I felt I was going on a big adventure. There were some nerve nerves cuz you know, I was going into the unknown. I sat in the aisle seat on the first train cuz I knew that I needed to see when the ticket collector was gonna head towards my compartment. So when he was in the previous compartment and I could see him, I headed to the toilets and the secret was actually to go into the toilets and not.
The door cuz if I locked the door, what I noticed was with other passengers, they would knock on the door and ask for the ticket. So they either waited for the passenger to emerge or they would ask for the ticket to be passed under the door. The really difficult and most nervous point and that train journey was got how long do I remain in this bus cuz you know that people are gonna use the toilets.
Arriving in Paris, I think that that's when I, it hit me that I was there on my own, you know, this massive city. Get off the train. The, the train station alone was much bigger than any train station I've been to before. I remember walking out and just how busy it was, you know, with buses everywhere. And all I had in my head was, you know, go to the first museum.
You know, I had a list of kind of the museums I wanted to visit. I knew I had to be really careful how I spent, you know, my money, but it was just like a new world. I mean freedom, but mixed with kind of a, a lot of angst. When I got into the museum, it was, it's another kind of form of. Uh, Liberty, you know, you know, seeing all of these works of art that I'd never seen for real, I felt on a real high it.

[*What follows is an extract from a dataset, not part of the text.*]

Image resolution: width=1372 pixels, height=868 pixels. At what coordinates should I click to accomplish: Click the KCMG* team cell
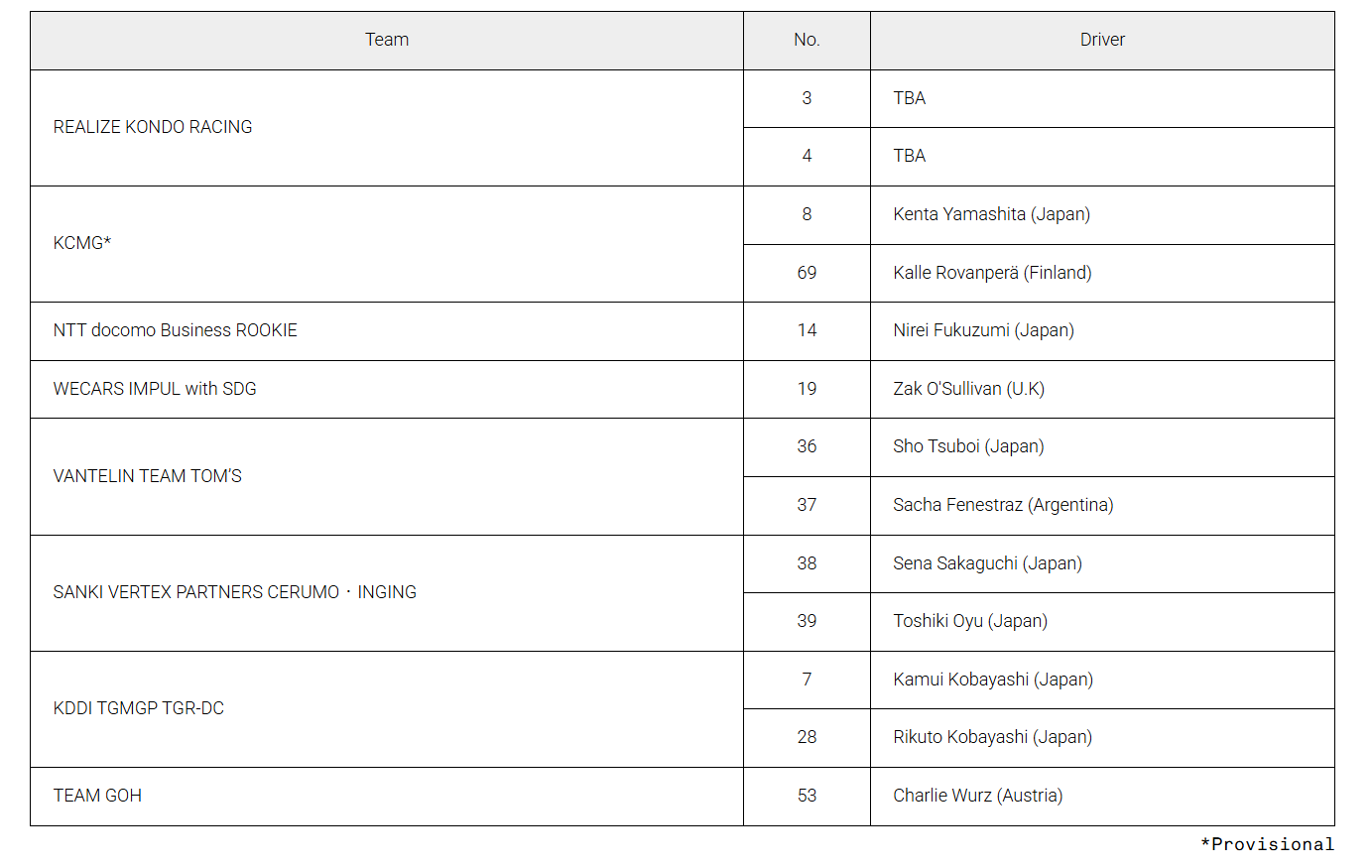point(82,243)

It was just an amazing feeling. As the day started to get darker and darker, I'm walking down this really desolate looking street. It was getting cold, it was wet. And uh, this woman started talking to me and she was so kind and I thought, ah, this is really nice. You know, as of an impressionable 13 year old, she seems so attractive.

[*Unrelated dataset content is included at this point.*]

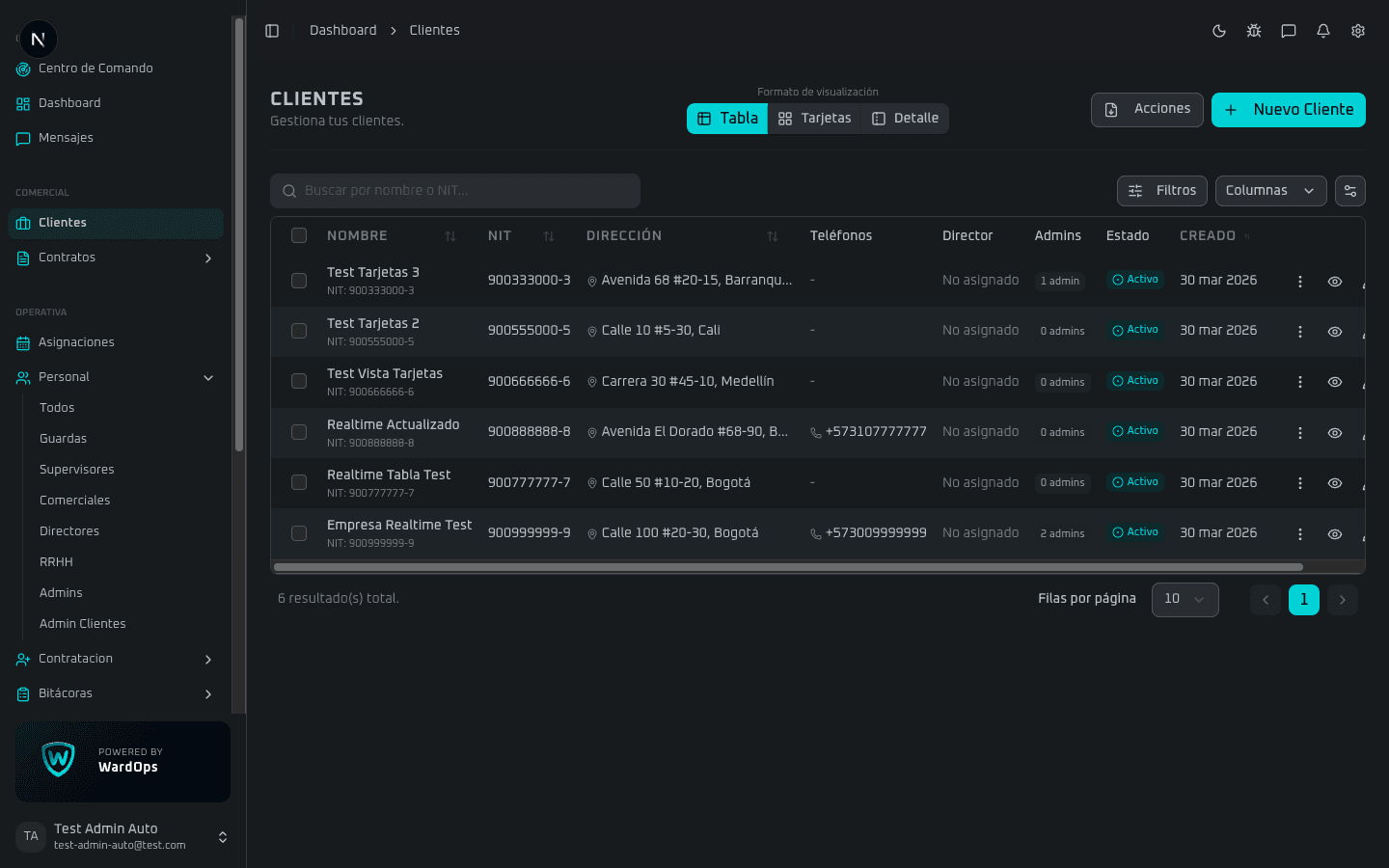
Task: Open the chat messages icon in header
Action: click(1289, 31)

High heel, boots, a skirt, you know, very tight blouse, long hair. And there she was, you know, inviting me to her home you know, like, do you want to come back to my place? And I was thinking, this is, this is too good to be true, especially on a low budget. I see how kind of her, you know, out of the generosity of her heart, she's taken pity on me.
Walking around late at night in the rain next to what you know, was known at the time, is about the cheapest place you could find a room in Paris.
[00:04:55] Alex Melia: So at the end of meeting this woman, how did it go after that? How was the conversation exchange? How did you end that with her?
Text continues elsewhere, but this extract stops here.